Rehearing Denied March 7, 1986.

*48 Raymond J. Rotella, of Kosto & Rotella, P.A., Orlando, for appellants.

Charles J. Cacciabeve and John B. Liebman, of Carlton, Fields, Ward, Emmanuel, Smith & Cutler, P.A., Orlando, for appellee.

ORFINGER, Judge.

There was sufficient evidence that the sellers, appellants here, fraudulently misrepresented the gross income, expenses and profits of the two stores they were negotiating to sell to appellee and that appellee justifiably relied thereon, as to support the trial court's denial of appellants' motion for directed verdict and submission of the case to the jury.

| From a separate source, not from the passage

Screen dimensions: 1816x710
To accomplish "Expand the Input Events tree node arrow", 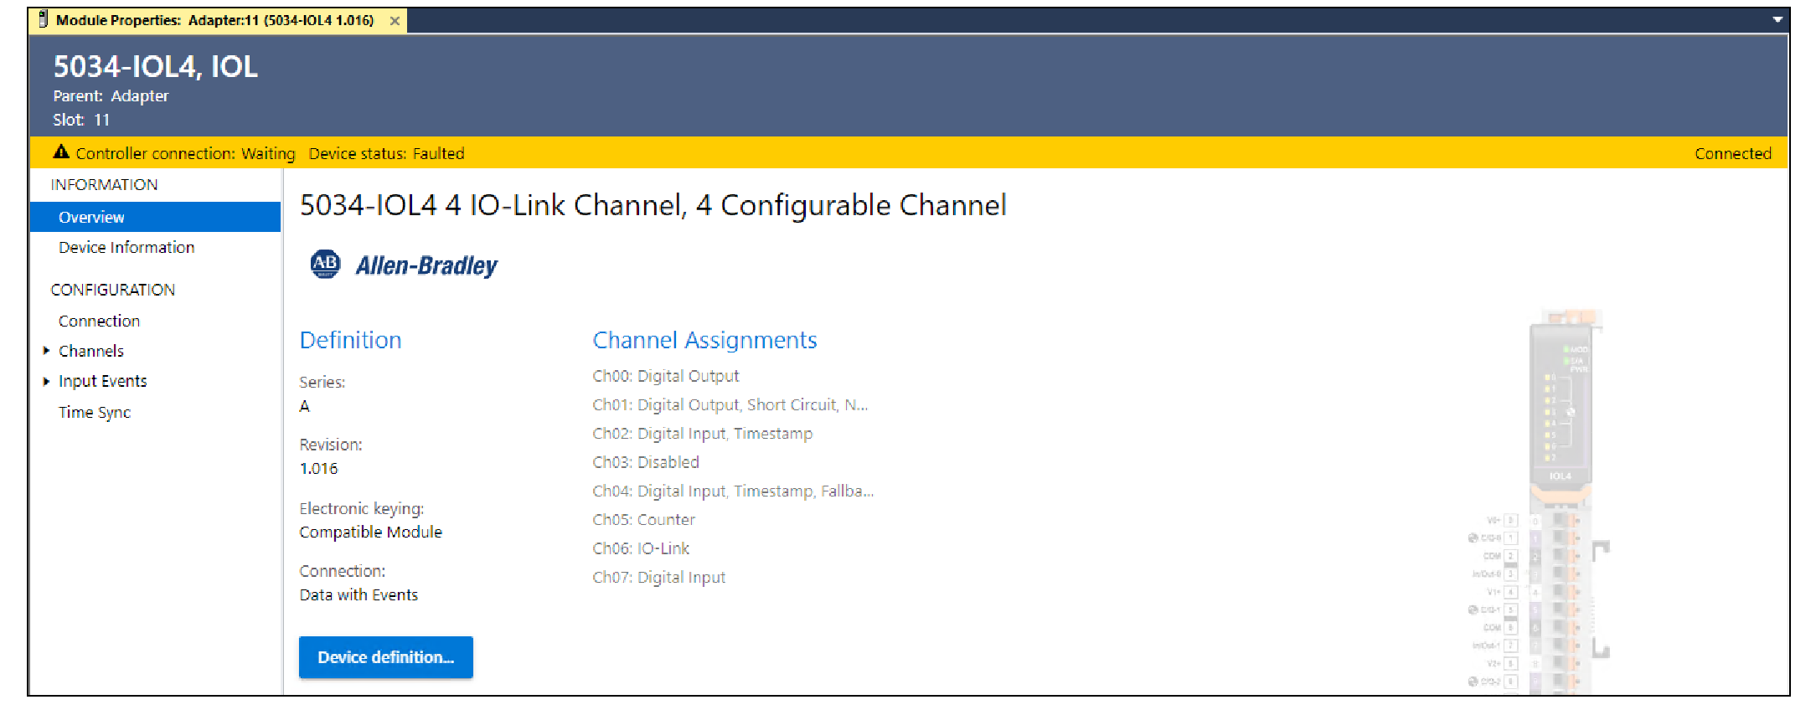I will tap(46, 381).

Although the equitable remedy of rescission is generally not available unless the condition of the parties as it existed prior to the execution of the contract can be restored, Steak House, Inc. v. Barnett, 65 So. 2d 736 (Fla. 1953), there are recognized exceptions to the general rule, such as in the case here, where the inability of the buyer to restore is caused by the very fraud perpetrated by the sellers. See Williston on Contracts, (3d ed. 1937). Vol. 12, §§ 1460A, 1463. A defrauded person is excused from restoration to the extent he is rendered incapable thereof by reason of the wrongful conduct of the wrongdoer. 17A, C.J.S. Contracts § 439. See also Janeczek v. Embry, 330 So. 2d 837 (Fla. 3d DCA 1976); Dobbs, Handbook on the Law of Remedies, § 9.4 (1973). The record reflects offers by the appellee to restore the businesses to appellants prior to the suit, when such restoration was fully possible, which offers the appellants rejected. The evidence of active participation in the fraud and misrepresentation on the part of at least two of the appellant partners in negotiating the sale of the business is sufficient to support the punitive damage award against all of the partners. §§ 620.62, 620.63, Fla. Stat. (1983). The jury verdict had the effect of cancelling the note and mortgage given by appellee to appellants and the trial court, on remand, should reflect this finding as well as ordering restoration to appellants of whatever assets are capable of restoration. To the extent that the verdict and judgment thus reflect rescission and cancellation of the note and mortgage, the portions of the judgment awarding damages to appellee of $56,300 and punitive damages in the total amount of $22,500, and denying recovery to appellants on the note and mortgage are affirmed.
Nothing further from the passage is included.